Segment Start: Data shown
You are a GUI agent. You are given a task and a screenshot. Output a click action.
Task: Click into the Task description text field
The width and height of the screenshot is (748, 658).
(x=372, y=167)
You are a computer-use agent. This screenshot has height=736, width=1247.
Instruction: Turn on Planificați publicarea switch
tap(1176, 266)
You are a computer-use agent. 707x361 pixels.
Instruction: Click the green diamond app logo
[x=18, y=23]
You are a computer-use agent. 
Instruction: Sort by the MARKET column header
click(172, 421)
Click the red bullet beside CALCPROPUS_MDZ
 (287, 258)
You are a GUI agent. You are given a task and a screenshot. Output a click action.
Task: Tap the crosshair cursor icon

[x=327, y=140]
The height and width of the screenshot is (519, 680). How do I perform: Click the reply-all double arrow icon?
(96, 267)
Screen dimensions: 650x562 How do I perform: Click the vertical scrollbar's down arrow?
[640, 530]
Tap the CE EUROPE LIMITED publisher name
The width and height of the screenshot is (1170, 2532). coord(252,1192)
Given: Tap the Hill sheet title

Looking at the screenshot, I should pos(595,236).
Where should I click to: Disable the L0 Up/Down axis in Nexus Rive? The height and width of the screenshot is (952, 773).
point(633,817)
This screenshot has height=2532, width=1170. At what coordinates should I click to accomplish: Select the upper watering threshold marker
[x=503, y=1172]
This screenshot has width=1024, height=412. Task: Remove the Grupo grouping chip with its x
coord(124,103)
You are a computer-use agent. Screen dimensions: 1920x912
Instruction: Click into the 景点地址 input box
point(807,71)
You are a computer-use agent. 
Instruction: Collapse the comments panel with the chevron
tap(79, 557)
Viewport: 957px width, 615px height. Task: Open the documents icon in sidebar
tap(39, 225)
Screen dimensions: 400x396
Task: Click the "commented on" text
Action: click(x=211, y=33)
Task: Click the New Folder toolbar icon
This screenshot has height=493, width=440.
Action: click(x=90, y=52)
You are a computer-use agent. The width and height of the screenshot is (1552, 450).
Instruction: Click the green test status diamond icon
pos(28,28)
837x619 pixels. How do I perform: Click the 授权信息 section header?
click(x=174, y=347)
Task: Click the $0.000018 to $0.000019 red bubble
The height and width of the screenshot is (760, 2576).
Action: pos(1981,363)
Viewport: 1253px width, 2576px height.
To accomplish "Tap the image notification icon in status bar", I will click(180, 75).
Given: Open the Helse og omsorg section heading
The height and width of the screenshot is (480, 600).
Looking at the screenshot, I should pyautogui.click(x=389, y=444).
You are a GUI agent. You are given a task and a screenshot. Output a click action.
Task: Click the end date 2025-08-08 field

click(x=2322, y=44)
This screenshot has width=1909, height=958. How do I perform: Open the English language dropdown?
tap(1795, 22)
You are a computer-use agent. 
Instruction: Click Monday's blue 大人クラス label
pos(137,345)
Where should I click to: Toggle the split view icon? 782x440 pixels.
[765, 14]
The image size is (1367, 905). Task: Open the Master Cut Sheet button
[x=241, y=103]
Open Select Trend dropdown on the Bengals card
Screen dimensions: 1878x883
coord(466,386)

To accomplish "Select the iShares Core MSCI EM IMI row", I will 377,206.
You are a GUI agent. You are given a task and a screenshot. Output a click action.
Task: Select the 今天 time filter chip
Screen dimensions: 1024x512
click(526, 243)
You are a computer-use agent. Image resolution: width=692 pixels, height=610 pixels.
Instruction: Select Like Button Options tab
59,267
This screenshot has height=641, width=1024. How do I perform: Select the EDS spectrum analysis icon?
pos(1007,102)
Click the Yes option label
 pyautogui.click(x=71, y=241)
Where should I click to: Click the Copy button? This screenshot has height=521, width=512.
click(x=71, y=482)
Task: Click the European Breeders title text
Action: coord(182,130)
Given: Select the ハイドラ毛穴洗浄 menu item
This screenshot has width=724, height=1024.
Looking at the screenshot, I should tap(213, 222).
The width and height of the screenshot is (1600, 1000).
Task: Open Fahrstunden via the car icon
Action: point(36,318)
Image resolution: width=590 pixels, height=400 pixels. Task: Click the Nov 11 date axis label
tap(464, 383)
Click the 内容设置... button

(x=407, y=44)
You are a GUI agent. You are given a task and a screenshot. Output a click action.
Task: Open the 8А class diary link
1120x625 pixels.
Segment End: Data shown
◆ **Task to complete**
Return the whole listing, keeping every word as it is.

◆ **Written solution**
You are a GUI agent. You are given a task and a screenshot. Output a click action.
Task: Click into the Task description text field
The width and height of the screenshot is (748, 658).
(x=372, y=167)
You are a computer-use agent. This screenshot has height=736, width=1247.
Instruction: Turn on Planificați publicarea switch
tap(1176, 266)
You are a computer-use agent. 707x361 pixels.
Instruction: Click the green diamond app logo
[x=18, y=23]
You are a computer-use agent. 
Instruction: Sort by the MARKET column header
click(172, 421)
Click the red bullet beside CALCPROPUS_MDZ
 (287, 258)
You are a GUI agent. You are given a task and a screenshot. Output a click action.
Task: Tap the crosshair cursor icon

[x=327, y=140]
The height and width of the screenshot is (519, 680). How do I perform: Click the reply-all double arrow icon?
(96, 267)
Screen dimensions: 650x562 How do I perform: Click the vertical scrollbar's down arrow?
[640, 530]
Tap the CE EUROPE LIMITED publisher name
The width and height of the screenshot is (1170, 2532). coord(252,1192)
Given: Tap the Hill sheet title

Looking at the screenshot, I should pos(595,236).
Where should I click to: Disable the L0 Up/Down axis in Nexus Rive? The height and width of the screenshot is (952, 773).
point(633,817)
This screenshot has height=2532, width=1170. At what coordinates should I click to accomplish: Select the upper watering threshold marker
[x=503, y=1172]
This screenshot has width=1024, height=412. Task: Remove the Grupo grouping chip with its x
coord(124,103)
You are a computer-use agent. Screen dimensions: 1920x912
Instruction: Click into the 景点地址 input box
point(807,71)
You are a computer-use agent. 
Instruction: Collapse the comments panel with the chevron
tap(79, 557)
Viewport: 957px width, 615px height. Task: Open the documents icon in sidebar
tap(39, 225)
Screen dimensions: 400x396
Task: Click the "commented on" text
Action: click(x=211, y=33)
Task: Click the New Folder toolbar icon
This screenshot has height=493, width=440.
Action: click(x=90, y=52)
You are a computer-use agent. The width and height of the screenshot is (1552, 450).
Instruction: Click the green test status diamond icon
pos(28,28)
837x619 pixels. How do I perform: Click the 授权信息 section header?
click(x=174, y=347)
Task: Click the $0.000018 to $0.000019 red bubble
The height and width of the screenshot is (760, 2576).
Action: pos(1981,363)
Viewport: 1253px width, 2576px height.
To accomplish "Tap the image notification icon in status bar", I will click(180, 75).
Given: Open the Helse og omsorg section heading
The height and width of the screenshot is (480, 600).
Looking at the screenshot, I should pyautogui.click(x=389, y=444).
You are a GUI agent. You are given a task and a screenshot. Output a click action.
Task: Click the end date 2025-08-08 field

click(x=2322, y=44)
This screenshot has width=1909, height=958. How do I perform: Open the English language dropdown?
tap(1795, 22)
You are a computer-use agent. 
Instruction: Click Monday's blue 大人クラス label
pos(137,345)
Where should I click to: Toggle the split view icon? 782x440 pixels.
[765, 14]
The image size is (1367, 905). Task: Open the Master Cut Sheet button
[x=241, y=103]
Open Select Trend dropdown on the Bengals card
Screen dimensions: 1878x883
coord(466,386)

To accomplish "Select the iShares Core MSCI EM IMI row", I will 377,206.
You are a GUI agent. You are given a task and a screenshot. Output a click action.
Task: Select the 今天 time filter chip
Screen dimensions: 1024x512
click(526, 243)
You are a computer-use agent. Image resolution: width=692 pixels, height=610 pixels.
Instruction: Select Like Button Options tab
59,267
This screenshot has height=641, width=1024. How do I perform: Select the EDS spectrum analysis icon?
pos(1007,102)
Click the Yes option label
 pyautogui.click(x=71, y=241)
Where should I click to: Click the Copy button? This screenshot has height=521, width=512.
click(x=71, y=482)
Task: Click the European Breeders title text
Action: coord(182,130)
Given: Select the ハイドラ毛穴洗浄 menu item
This screenshot has width=724, height=1024.
Looking at the screenshot, I should tap(213, 222).
The width and height of the screenshot is (1600, 1000).
Task: Open Fahrstunden via the car icon
Action: point(36,318)
Image resolution: width=590 pixels, height=400 pixels. Task: Click the Nov 11 date axis label
tap(464, 383)
Click the 内容设置... button

(x=407, y=44)
You are a GUI agent. You are given a task and a screenshot. Output a click action.
Task: Open the 8А class diary link
1120x625 pixels.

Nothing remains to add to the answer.